# Records for this task:
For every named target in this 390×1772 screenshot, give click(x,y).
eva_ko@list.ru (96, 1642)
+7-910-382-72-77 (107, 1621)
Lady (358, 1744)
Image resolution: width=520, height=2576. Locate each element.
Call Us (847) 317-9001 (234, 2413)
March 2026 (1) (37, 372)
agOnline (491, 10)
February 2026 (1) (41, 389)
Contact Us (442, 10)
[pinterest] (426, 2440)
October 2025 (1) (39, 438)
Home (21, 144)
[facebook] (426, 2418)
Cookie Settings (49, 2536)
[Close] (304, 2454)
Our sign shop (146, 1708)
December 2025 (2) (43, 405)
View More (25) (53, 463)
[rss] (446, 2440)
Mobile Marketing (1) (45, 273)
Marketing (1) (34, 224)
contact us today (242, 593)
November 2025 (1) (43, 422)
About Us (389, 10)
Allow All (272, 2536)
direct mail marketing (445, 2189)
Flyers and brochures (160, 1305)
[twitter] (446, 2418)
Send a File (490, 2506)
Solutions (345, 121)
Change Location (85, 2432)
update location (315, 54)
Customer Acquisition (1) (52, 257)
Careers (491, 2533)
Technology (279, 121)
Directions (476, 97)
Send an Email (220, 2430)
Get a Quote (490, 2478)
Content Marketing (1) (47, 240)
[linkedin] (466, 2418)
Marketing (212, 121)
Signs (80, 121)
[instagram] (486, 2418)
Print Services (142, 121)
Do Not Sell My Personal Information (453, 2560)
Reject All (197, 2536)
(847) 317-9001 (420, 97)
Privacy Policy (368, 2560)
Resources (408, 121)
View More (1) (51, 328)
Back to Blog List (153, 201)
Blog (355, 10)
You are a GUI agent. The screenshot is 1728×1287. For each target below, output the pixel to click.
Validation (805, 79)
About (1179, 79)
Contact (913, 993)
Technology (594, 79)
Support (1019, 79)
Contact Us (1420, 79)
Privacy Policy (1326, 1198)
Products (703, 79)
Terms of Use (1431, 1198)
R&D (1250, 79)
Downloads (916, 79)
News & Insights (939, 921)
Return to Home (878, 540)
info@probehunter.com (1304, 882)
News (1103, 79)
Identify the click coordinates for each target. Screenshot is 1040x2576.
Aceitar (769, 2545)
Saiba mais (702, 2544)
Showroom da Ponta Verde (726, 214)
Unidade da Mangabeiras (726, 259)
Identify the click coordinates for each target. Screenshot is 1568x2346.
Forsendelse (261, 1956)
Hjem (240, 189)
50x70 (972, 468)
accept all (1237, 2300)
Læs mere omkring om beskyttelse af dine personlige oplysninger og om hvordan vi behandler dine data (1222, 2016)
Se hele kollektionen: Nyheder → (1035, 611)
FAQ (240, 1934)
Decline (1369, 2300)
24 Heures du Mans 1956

# Exercise description:
The records must each be output verbatim, with nothing left out.

# Task answer:
For every named target in this 390×1772 screenshot, give click(x,y).
eva_ko@list.ru (96, 1642)
+7-910-382-72-77 (107, 1621)
Lady (358, 1744)
Image resolution: width=520, height=2576. Locate each element.
Call Us (847) 317-9001 (234, 2413)
March 2026 (1) (37, 372)
agOnline (491, 10)
February 2026 (1) (41, 389)
Contact Us (442, 10)
[pinterest] (426, 2440)
October 2025 (1) (39, 438)
Home (21, 144)
[facebook] (426, 2418)
Cookie Settings (49, 2536)
[Close] (304, 2454)
Our sign shop (146, 1708)
December 2025 (2) (43, 405)
View More (25) (53, 463)
[rss] (446, 2440)
Mobile Marketing (1) (45, 273)
Marketing (1) (34, 224)
contact us today (242, 593)
November 2025 (1) (43, 422)
About Us (389, 10)
Allow All (272, 2536)
direct mail marketing (445, 2189)
Flyers and brochures (160, 1305)
[twitter] (446, 2418)
Send a File (490, 2506)
Solutions (345, 121)
Change Location (85, 2432)
update location (315, 54)
Customer Acquisition (1) (52, 257)
Careers (491, 2533)
Technology (279, 121)
Directions (476, 97)
Send an Email (220, 2430)
Get a Quote (490, 2478)
Content Marketing (1) (47, 240)
[linkedin] (466, 2418)
Marketing (212, 121)
Signs (80, 121)
[instagram] (486, 2418)
Print Services (142, 121)
Do Not Sell My Personal Information (453, 2560)
Reject All (197, 2536)
(847) 317-9001 (420, 97)
Privacy Policy (368, 2560)
Resources (408, 121)
View More (1) (51, 328)
Back to Blog List (153, 201)
Blog (355, 10)
You are a GUI agent. The screenshot is 1728×1287. For each target below, output the pixel to click.
Validation (805, 79)
About (1179, 79)
Contact (913, 993)
Technology (594, 79)
Support (1019, 79)
Contact Us (1420, 79)
Privacy Policy (1326, 1198)
Products (703, 79)
Terms of Use (1431, 1198)
R&D (1250, 79)
Downloads (916, 79)
News & Insights (939, 921)
Return to Home (878, 540)
info@probehunter.com (1304, 882)
News (1103, 79)
Identify the click coordinates for each target. Screenshot is 1040x2576.
Aceitar (769, 2545)
Saiba mais (702, 2544)
Showroom da Ponta Verde (726, 214)
Unidade da Mangabeiras (726, 259)
Identify the click coordinates for each target. Screenshot is 1568x2346.
Forsendelse (261, 1956)
Hjem (240, 189)
50x70 (972, 468)
accept all (1237, 2300)
Læs mere omkring om beskyttelse af dine personlige oplysninger og om hvordan vi behandler dine data (1222, 2016)
Se hele kollektionen: Nyheder → (1035, 611)
FAQ (240, 1934)
Decline (1369, 2300)
24 Heures du Mans 1956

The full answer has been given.